• **Work to do**
Collect every line in the items below that contains the string "accomplish". Case counts.

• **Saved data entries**
## START

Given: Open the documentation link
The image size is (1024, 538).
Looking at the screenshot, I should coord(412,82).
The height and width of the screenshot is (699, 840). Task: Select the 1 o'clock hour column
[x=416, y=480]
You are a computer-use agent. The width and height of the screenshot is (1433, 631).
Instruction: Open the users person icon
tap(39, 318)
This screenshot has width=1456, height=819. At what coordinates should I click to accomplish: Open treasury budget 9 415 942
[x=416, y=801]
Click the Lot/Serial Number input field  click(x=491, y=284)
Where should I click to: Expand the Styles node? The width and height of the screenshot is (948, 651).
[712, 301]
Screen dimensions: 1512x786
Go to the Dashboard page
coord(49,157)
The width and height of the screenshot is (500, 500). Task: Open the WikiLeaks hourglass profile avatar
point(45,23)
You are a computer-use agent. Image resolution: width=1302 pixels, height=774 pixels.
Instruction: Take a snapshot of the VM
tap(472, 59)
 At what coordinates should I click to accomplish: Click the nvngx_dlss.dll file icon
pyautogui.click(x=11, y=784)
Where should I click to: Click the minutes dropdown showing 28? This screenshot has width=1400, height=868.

## END

• **Solution for this task**
This screenshot has width=1456, height=819. At what coordinates should I click to accomplish: Open treasury budget 9 415 942
 At what coordinates should I click to accomplish: Click the nvngx_dlss.dll file icon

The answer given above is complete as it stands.